- **The task**
Two lines below mark the span: the one containing "Click the Pause" and the one containing "Click the .NET". Set down both, plus every line between, exactly as they stand, and nothing else.

- **Supplied material**
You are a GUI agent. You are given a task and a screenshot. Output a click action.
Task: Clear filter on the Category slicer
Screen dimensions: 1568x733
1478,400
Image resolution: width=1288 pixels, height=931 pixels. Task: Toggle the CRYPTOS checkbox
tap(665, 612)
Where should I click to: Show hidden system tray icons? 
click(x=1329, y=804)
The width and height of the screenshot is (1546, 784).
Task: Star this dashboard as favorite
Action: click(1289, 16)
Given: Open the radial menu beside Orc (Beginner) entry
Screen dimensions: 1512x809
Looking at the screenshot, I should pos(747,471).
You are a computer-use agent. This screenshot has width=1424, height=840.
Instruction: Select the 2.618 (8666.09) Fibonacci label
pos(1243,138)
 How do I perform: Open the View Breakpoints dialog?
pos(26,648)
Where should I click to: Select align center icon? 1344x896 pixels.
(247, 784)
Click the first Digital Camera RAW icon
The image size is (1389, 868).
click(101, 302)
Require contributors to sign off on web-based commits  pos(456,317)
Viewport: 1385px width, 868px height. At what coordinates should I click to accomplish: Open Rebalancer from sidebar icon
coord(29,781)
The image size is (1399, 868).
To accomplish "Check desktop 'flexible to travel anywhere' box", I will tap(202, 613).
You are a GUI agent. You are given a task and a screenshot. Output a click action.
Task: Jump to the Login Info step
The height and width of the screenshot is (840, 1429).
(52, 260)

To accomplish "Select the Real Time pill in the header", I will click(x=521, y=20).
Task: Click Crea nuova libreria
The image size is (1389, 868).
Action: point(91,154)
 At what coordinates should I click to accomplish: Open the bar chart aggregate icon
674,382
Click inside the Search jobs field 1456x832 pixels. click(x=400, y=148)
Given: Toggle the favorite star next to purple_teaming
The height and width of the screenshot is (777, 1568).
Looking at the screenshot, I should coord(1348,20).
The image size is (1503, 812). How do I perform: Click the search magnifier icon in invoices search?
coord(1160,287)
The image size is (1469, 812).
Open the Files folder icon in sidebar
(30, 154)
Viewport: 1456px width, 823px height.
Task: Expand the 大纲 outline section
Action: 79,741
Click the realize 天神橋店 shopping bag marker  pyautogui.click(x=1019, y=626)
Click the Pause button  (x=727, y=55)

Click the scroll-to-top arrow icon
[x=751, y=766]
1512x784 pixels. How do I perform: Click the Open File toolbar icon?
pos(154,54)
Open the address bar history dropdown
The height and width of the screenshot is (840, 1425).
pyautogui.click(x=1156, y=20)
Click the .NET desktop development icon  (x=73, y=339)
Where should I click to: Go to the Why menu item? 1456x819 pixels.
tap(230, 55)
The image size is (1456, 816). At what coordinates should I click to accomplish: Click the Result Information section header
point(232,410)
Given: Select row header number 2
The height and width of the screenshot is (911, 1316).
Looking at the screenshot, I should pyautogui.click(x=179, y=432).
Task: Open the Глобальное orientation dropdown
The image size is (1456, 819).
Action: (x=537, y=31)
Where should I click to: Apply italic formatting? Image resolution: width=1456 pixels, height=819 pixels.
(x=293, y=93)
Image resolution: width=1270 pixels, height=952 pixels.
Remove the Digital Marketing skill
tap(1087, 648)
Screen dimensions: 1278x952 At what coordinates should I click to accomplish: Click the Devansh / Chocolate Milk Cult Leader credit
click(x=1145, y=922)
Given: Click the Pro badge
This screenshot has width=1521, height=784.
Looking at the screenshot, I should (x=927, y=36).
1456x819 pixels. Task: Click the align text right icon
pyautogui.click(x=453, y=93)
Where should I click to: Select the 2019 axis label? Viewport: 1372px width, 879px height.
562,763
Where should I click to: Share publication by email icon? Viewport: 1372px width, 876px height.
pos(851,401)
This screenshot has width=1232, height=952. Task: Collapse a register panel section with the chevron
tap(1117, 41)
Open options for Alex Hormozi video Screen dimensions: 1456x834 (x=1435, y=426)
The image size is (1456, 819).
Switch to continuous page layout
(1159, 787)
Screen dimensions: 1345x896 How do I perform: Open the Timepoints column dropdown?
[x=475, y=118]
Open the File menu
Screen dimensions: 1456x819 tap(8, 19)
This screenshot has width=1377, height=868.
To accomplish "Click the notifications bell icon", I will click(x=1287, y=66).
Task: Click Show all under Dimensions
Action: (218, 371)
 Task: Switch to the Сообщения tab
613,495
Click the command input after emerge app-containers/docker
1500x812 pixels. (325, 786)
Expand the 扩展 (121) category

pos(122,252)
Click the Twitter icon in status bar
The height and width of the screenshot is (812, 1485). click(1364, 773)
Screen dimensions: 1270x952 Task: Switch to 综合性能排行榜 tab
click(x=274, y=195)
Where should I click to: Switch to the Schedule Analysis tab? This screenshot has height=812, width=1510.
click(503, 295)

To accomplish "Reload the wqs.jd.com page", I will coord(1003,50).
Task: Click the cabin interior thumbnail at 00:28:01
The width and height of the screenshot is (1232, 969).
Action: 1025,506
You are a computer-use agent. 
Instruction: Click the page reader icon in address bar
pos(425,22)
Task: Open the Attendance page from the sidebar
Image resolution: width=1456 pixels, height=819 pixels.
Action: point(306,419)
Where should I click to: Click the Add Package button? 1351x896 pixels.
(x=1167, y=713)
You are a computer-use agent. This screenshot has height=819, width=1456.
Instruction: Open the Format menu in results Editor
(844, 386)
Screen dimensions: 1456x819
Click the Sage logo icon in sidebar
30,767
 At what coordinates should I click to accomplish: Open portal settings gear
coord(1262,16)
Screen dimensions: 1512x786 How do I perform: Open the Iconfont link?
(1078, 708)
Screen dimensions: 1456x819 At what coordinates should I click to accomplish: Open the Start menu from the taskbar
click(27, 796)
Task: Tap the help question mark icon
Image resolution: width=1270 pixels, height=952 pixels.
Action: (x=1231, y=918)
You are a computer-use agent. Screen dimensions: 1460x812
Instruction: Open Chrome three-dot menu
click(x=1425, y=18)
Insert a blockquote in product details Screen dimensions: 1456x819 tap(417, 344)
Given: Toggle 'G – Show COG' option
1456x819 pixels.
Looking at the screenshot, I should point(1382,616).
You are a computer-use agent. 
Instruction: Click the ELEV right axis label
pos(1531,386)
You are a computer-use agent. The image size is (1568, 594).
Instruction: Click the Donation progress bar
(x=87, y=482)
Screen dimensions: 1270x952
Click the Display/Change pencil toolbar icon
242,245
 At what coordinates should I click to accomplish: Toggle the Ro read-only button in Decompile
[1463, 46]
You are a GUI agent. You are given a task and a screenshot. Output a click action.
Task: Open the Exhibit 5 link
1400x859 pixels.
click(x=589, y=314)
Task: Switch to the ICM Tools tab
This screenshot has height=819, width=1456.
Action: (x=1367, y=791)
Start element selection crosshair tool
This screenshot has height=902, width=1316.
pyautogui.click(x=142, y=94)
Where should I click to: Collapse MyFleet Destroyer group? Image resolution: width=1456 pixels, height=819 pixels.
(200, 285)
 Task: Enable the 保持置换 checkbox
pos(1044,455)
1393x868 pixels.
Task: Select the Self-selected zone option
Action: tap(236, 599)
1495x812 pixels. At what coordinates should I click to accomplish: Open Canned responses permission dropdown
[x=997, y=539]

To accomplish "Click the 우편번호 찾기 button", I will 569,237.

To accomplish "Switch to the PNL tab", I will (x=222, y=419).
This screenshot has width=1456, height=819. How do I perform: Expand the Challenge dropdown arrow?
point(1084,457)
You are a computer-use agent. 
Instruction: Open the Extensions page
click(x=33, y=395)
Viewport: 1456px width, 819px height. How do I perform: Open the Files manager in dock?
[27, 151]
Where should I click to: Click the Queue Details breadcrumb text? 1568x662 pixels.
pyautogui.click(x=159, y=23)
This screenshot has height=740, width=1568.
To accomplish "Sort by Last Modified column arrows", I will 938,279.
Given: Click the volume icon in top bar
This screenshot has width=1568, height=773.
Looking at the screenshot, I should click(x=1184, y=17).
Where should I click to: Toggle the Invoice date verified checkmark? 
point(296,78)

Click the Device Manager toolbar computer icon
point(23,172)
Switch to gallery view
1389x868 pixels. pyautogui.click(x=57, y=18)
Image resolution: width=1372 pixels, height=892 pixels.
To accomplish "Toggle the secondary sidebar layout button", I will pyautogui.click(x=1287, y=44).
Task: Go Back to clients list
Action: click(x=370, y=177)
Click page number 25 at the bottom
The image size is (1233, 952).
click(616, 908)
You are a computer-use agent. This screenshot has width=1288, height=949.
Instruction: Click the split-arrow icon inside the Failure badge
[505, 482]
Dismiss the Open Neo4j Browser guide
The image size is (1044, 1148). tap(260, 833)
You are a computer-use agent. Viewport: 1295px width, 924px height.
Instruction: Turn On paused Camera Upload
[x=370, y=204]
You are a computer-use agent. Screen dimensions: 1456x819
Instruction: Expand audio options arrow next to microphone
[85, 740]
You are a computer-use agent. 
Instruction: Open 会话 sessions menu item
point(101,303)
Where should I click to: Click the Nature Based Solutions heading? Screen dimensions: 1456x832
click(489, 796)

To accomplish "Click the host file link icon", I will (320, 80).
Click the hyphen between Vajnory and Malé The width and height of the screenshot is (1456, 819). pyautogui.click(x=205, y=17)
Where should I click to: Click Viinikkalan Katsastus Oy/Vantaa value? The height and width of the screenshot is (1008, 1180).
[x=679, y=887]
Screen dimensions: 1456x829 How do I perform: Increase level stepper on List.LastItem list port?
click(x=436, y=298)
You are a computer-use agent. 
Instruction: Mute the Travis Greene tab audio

- **Exercise output**
Click the Pause button  (x=727, y=55)

Click the scroll-to-top arrow icon
[x=751, y=766]
1512x784 pixels. How do I perform: Click the Open File toolbar icon?
pos(154,54)
Open the address bar history dropdown
The height and width of the screenshot is (840, 1425).
pyautogui.click(x=1156, y=20)
Click the .NET desktop development icon  (x=73, y=339)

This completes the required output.